Havia entre os oito concorrentes um filme bem melhor sobre racismo, Infiltrado na Klan, de Spike Lee, ganhador de um consolador troféu de roteiro adaptado, distinção repartida com seus três parceiros de escrita. O fanfarrão Lee, aliás, mostrou-se indignado com a vitória de Green Book. Foi visto caminhado para o fundo do Teatro Dolby enquanto a equipe vencedora subia ao palco. O diretor já havia lembrado em entrevistas que seu referencial Faça a Coisa Certa não foi indicado a melhor filme na cerimônia de 1990, na qual Conduzindo Miss Daisy triunfou com uma história edulcorada em torno do racismo, também sustentada na tensão dramatúrgica entre passageiro motorista - no caso, a rica senhora branca e seu chofer negro. Ao fim da cerimônia, Lee ainda fez um comentário sarcástico, segundo o site Deadline:
— Toda vez que tem alguém dirigindo para alguém em perco.

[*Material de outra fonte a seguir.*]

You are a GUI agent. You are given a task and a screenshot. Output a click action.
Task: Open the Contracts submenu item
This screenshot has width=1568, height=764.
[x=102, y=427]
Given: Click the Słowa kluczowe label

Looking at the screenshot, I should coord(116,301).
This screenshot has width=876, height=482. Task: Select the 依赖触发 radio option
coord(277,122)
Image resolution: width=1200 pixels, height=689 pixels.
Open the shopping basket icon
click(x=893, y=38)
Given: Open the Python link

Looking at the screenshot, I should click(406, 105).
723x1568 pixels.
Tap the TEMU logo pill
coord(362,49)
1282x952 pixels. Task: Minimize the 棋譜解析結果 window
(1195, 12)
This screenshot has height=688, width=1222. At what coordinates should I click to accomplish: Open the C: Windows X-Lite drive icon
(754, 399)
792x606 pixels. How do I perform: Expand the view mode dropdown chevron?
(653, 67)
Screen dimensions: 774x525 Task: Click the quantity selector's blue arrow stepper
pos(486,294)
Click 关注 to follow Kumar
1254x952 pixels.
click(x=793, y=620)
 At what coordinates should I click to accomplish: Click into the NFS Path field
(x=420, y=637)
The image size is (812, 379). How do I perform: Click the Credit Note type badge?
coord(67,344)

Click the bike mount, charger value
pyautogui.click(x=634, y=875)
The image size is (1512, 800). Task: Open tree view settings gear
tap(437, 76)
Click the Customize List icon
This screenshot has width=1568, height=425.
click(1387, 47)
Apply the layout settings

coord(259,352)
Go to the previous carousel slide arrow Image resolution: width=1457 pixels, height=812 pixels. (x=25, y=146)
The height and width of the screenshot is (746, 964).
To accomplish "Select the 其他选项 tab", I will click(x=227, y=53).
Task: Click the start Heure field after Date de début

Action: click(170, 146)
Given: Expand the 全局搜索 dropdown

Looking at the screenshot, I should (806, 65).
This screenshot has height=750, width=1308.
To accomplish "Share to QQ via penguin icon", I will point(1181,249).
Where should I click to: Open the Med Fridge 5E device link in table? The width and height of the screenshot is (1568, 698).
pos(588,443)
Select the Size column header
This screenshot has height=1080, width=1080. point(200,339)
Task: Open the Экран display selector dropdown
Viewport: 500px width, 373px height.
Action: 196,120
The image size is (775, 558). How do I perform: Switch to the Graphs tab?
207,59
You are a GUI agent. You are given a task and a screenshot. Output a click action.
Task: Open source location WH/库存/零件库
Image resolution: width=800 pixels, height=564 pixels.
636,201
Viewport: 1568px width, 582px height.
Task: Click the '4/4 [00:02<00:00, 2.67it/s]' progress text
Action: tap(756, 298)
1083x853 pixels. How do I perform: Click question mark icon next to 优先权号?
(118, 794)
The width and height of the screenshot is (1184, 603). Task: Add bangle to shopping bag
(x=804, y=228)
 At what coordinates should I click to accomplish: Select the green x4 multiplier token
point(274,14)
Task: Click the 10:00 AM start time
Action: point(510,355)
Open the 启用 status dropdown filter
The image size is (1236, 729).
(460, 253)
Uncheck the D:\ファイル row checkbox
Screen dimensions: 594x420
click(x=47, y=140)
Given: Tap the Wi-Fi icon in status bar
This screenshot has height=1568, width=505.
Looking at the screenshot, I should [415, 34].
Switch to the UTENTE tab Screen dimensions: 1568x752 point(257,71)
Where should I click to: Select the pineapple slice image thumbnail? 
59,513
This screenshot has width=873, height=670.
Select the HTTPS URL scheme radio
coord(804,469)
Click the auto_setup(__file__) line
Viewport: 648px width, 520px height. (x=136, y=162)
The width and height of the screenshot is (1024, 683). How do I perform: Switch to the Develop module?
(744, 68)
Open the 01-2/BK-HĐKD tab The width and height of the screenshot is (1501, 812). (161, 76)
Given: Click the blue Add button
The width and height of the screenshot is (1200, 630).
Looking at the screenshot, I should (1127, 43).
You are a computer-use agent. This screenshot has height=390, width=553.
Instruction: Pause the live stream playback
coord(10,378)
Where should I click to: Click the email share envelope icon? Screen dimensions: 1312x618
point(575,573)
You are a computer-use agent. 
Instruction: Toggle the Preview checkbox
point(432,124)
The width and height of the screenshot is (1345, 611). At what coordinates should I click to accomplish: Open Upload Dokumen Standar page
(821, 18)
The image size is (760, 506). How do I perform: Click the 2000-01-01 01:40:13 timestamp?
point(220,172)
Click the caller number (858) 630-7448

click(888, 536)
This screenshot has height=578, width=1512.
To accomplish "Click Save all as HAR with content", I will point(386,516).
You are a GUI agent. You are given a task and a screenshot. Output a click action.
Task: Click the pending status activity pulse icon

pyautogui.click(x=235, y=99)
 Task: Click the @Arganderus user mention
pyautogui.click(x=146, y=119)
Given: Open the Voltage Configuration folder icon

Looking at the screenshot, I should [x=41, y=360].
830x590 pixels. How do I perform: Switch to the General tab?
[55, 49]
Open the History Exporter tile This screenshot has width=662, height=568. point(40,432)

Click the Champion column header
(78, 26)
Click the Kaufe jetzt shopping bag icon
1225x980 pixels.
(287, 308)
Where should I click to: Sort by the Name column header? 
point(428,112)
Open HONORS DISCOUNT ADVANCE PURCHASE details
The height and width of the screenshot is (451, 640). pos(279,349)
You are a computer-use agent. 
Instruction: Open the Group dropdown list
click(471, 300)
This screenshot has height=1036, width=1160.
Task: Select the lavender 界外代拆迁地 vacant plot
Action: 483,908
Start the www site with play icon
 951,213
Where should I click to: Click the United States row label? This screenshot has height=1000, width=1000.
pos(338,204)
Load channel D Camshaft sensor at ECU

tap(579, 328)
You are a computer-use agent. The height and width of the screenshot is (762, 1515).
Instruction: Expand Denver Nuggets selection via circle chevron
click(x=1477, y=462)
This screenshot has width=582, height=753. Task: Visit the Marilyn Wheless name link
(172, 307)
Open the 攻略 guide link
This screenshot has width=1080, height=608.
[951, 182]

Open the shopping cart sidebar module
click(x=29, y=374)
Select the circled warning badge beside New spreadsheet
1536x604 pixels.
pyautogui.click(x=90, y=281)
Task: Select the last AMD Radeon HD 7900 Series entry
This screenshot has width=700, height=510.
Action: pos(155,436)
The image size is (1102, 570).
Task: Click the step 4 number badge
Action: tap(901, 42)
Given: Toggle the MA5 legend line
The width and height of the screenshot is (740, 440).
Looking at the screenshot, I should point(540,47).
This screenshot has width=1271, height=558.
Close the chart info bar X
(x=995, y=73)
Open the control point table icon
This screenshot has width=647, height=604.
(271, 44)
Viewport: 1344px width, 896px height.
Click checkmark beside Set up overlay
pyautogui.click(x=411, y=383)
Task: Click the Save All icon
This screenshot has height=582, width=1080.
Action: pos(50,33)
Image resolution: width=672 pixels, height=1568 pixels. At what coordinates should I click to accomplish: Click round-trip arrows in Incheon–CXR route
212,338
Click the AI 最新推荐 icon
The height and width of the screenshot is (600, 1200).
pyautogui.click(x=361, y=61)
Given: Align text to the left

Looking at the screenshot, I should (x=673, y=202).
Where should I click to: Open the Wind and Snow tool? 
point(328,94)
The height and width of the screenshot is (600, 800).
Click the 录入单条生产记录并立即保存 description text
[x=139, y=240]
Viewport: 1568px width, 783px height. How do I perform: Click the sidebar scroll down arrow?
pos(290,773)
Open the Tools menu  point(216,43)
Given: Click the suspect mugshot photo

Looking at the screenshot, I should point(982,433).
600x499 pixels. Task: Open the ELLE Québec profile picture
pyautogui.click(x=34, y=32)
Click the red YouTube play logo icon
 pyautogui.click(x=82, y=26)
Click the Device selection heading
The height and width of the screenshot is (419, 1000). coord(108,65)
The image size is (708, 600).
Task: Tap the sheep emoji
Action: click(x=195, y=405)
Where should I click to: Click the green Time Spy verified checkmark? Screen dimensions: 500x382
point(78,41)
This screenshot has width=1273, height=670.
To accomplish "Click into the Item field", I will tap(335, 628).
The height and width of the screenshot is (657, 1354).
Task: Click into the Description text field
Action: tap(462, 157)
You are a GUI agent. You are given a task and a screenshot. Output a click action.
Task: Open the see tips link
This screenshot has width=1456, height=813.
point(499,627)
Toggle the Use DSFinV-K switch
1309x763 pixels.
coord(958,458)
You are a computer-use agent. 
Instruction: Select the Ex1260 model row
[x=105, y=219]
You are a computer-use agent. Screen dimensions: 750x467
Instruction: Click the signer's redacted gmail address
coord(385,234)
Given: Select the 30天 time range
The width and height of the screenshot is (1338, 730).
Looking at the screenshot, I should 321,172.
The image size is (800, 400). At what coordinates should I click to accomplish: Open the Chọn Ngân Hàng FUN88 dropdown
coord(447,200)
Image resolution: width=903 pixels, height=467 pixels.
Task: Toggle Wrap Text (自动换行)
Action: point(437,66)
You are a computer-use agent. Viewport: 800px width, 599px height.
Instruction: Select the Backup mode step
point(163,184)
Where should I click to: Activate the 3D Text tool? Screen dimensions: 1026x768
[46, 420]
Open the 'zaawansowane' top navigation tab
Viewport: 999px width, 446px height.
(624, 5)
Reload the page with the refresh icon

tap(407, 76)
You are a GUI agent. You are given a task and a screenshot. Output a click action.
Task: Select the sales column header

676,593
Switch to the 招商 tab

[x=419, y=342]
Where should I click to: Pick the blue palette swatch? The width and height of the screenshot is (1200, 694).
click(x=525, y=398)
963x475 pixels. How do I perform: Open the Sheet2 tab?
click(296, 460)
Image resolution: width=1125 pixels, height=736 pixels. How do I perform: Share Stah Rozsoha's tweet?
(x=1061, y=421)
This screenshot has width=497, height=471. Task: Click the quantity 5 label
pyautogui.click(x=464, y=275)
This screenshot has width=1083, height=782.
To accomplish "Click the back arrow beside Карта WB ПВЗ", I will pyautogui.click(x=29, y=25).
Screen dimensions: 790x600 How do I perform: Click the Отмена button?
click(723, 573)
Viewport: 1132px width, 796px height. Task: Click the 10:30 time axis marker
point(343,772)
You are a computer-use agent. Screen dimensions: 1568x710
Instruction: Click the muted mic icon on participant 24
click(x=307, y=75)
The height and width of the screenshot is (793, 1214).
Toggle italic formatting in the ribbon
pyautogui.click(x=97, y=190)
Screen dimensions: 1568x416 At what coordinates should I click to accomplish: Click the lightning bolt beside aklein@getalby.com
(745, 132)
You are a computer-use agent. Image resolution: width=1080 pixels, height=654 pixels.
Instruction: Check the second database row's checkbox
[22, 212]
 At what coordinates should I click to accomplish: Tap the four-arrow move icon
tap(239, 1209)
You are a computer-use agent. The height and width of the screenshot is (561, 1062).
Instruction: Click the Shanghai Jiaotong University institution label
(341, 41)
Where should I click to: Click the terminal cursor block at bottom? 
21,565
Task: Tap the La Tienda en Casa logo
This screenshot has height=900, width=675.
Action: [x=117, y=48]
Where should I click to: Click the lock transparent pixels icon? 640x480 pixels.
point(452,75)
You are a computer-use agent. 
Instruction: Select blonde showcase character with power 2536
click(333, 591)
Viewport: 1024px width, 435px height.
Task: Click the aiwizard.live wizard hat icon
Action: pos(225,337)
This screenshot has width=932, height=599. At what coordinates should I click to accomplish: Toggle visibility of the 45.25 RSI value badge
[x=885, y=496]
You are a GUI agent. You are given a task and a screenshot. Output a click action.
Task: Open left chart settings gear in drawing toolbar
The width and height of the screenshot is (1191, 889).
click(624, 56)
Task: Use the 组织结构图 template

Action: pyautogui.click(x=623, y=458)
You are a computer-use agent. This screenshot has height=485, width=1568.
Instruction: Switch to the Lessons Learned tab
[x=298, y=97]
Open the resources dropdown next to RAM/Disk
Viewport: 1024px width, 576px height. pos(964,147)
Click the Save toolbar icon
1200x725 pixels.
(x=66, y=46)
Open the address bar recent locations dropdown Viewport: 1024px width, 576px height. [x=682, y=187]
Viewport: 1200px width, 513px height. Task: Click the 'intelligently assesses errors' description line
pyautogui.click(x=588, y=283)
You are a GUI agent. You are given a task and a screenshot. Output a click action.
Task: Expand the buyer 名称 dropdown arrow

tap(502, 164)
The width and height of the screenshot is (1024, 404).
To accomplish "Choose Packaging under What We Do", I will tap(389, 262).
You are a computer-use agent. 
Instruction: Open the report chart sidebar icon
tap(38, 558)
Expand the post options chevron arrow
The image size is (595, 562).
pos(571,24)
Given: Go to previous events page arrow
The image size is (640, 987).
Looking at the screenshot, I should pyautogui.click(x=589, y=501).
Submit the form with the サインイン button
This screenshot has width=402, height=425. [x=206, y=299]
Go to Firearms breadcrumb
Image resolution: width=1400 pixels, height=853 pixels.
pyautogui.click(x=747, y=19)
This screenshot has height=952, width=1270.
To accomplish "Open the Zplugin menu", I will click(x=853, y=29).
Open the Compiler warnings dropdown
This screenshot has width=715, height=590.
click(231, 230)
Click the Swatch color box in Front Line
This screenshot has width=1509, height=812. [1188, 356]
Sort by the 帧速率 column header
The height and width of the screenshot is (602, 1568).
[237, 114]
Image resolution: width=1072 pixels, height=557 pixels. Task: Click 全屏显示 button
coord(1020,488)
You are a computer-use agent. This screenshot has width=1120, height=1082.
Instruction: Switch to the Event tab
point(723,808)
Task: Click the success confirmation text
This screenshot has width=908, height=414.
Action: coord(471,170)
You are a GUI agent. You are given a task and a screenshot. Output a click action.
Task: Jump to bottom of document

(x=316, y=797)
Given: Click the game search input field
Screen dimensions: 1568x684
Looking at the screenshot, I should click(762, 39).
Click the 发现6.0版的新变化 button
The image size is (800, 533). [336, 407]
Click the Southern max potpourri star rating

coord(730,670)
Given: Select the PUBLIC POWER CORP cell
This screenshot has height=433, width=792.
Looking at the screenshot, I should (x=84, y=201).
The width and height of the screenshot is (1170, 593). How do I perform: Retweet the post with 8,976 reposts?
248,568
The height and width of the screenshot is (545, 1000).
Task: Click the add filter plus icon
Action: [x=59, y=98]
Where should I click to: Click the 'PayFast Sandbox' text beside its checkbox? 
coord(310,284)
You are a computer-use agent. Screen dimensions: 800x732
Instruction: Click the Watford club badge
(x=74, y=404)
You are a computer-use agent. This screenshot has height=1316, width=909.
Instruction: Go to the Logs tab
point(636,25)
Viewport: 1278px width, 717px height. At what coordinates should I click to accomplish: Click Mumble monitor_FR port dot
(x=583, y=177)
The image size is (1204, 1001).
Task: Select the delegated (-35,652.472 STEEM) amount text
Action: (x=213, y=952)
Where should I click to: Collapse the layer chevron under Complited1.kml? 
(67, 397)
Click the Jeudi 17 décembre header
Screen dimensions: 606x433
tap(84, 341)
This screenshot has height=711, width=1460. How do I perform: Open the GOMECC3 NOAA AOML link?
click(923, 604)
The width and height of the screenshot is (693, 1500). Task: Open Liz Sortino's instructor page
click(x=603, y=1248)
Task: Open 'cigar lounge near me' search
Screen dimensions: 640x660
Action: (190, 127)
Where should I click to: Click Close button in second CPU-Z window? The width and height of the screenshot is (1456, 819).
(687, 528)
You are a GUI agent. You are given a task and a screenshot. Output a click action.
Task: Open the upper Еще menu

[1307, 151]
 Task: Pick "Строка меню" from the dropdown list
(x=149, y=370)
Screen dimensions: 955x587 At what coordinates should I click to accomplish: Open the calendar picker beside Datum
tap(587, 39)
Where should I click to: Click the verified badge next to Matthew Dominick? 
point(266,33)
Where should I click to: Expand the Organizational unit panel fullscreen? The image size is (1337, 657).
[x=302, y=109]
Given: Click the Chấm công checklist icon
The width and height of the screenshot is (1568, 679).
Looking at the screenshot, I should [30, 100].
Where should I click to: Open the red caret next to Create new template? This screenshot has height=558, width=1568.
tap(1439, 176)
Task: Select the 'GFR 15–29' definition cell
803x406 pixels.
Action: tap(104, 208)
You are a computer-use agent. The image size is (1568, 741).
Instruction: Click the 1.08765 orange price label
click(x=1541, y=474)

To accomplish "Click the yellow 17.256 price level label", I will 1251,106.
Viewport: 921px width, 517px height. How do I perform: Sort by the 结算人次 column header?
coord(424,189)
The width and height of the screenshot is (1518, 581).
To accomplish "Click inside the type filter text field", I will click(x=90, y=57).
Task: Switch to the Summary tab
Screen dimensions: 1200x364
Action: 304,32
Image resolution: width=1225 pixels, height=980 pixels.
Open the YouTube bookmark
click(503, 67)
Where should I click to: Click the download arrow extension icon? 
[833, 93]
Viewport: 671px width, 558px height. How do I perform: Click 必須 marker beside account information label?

Embora alinhados como o prêmio do Sindicato dos Produtores, confiável termômetro para medir a temperatura do Oscar, que também elegeu Green Book, os cerca de seis mil votantes da Academia de Artes e Ciências Cinematográficas poderiam ter sido mais ousados na eleição do melhor filme. Até para ressaltar o impacto das mudanças que a Academia tem apresentado nos últimos anos, renovando seus quadros para ampliar a representatividade sexual, racial e geográfica da entidade.
Chancelar a consagração de Roma (que das 10 indicações já havia levado as estatuetas de fotografia, filme estrangeiro direção), podem ter pensado os votantes, seria abrir demais a fresta para a Netflix e outras plataformas de streaming que ignoram o circuito convencional das salas de cinema e o desempenho de bilheteria, peças que ainda fazem bater o coração da indústria.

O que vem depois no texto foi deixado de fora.